▶ _Requirements_:
Copy out the items from the beginning up to and including the line containing "(x=319, y=62)", keeping every request as it stands and offsetting each coordinate in the answers by -43.
* START Input material *
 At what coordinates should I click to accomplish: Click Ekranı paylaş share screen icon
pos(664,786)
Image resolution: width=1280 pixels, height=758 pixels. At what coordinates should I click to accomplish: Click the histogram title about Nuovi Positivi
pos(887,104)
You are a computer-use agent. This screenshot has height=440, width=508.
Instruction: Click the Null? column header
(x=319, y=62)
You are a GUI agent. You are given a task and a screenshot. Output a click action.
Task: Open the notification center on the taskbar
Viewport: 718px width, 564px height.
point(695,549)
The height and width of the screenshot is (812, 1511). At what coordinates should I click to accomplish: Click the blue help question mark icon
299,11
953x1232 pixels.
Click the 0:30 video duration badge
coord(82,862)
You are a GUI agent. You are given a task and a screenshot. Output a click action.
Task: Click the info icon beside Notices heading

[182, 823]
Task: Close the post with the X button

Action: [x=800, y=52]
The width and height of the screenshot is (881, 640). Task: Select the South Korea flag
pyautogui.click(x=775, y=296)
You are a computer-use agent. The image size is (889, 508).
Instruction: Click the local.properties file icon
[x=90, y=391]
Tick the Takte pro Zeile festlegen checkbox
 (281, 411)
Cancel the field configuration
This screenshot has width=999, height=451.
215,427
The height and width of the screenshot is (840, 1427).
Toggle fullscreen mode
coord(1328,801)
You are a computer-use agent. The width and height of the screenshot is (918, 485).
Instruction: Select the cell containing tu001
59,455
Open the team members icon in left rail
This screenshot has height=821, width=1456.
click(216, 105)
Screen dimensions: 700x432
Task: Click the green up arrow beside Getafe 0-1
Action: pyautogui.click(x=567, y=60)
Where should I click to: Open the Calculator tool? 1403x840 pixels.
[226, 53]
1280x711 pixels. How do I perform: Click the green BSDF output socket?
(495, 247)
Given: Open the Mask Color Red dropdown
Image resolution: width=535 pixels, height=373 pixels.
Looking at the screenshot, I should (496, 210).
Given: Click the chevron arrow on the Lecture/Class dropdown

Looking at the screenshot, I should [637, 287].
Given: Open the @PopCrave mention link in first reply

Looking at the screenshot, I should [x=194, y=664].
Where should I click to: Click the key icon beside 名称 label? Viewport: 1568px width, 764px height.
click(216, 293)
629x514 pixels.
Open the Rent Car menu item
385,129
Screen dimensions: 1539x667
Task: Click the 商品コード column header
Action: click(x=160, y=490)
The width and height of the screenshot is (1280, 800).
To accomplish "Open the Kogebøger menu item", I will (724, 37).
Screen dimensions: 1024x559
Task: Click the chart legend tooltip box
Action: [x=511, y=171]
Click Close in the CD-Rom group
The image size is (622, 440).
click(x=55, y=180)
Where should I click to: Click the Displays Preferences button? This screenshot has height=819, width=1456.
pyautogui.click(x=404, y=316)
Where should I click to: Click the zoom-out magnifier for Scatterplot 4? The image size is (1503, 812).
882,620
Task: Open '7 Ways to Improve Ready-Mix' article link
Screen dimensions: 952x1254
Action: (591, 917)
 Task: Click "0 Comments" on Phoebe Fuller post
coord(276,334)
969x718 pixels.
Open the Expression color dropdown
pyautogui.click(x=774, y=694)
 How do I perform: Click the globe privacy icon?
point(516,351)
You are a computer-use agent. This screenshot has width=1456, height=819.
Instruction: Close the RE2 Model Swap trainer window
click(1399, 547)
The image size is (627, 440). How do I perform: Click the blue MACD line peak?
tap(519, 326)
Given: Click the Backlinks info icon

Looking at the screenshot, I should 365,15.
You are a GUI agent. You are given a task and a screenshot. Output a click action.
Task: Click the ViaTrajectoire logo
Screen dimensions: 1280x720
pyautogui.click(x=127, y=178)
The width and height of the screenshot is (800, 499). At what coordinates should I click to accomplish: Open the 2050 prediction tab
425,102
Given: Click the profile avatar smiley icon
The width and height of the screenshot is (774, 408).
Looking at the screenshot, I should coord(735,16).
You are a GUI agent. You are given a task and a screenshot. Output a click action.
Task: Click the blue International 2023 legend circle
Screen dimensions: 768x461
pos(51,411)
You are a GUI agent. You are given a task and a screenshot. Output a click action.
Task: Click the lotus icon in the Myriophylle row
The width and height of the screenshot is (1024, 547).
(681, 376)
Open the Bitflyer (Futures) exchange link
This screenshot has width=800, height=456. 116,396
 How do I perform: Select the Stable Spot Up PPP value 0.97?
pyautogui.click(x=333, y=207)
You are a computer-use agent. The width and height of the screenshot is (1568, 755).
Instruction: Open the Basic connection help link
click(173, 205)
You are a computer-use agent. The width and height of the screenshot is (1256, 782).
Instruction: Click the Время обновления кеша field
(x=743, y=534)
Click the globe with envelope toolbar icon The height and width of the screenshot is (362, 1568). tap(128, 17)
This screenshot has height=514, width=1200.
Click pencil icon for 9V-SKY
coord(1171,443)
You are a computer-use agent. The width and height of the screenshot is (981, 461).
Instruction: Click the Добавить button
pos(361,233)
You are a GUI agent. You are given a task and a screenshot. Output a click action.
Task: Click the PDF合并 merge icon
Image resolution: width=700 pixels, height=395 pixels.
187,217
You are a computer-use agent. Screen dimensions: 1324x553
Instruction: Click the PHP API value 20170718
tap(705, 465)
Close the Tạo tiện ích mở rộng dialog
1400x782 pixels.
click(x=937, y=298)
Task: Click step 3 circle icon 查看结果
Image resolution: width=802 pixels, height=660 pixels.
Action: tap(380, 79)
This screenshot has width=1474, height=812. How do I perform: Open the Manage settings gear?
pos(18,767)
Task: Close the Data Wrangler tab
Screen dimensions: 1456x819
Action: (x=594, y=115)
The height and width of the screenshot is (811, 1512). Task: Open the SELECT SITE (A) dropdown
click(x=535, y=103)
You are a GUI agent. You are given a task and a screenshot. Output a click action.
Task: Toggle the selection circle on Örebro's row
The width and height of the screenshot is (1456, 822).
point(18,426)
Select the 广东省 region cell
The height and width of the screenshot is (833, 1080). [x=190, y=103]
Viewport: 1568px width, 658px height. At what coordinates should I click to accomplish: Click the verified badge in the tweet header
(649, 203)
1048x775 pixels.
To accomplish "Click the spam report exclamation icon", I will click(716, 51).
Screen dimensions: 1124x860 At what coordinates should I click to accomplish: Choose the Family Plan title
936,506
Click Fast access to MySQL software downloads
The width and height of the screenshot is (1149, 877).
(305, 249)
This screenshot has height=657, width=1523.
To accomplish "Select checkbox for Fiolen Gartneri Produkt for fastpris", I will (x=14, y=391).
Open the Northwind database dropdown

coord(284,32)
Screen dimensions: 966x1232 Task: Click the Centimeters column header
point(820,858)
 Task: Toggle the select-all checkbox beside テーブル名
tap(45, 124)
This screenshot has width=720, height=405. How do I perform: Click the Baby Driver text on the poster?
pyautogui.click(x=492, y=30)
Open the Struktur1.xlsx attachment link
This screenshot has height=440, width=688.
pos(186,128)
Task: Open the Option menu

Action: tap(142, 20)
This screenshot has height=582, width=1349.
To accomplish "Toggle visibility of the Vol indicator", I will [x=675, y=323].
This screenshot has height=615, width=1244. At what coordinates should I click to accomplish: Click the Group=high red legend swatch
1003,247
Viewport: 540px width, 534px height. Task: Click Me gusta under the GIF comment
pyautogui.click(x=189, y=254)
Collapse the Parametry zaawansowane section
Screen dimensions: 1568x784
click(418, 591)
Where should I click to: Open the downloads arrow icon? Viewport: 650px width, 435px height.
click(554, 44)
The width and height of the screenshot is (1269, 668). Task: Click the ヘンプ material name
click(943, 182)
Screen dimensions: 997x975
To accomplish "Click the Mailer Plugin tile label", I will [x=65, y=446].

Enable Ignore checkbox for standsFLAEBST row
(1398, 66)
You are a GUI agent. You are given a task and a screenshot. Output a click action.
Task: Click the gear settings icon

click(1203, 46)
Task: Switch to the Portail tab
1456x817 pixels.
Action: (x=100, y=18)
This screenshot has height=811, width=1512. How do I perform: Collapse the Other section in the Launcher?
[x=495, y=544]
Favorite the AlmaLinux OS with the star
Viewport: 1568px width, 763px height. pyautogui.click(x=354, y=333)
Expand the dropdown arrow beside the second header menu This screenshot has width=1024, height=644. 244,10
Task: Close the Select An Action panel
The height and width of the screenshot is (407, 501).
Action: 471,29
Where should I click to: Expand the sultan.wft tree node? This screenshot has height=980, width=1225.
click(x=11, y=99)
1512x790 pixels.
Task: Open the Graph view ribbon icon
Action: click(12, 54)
* END Input material *
▶ _Output of the task_:
 At what coordinates should I click to accomplish: Click Ekranı paylaş share screen icon
pos(621,743)
Image resolution: width=1280 pixels, height=758 pixels. At what coordinates should I click to accomplish: Click the histogram title about Nuovi Positivi
pos(844,61)
You are a computer-use agent. This screenshot has height=440, width=508.
Instruction: Click the Null? column header
(x=276, y=19)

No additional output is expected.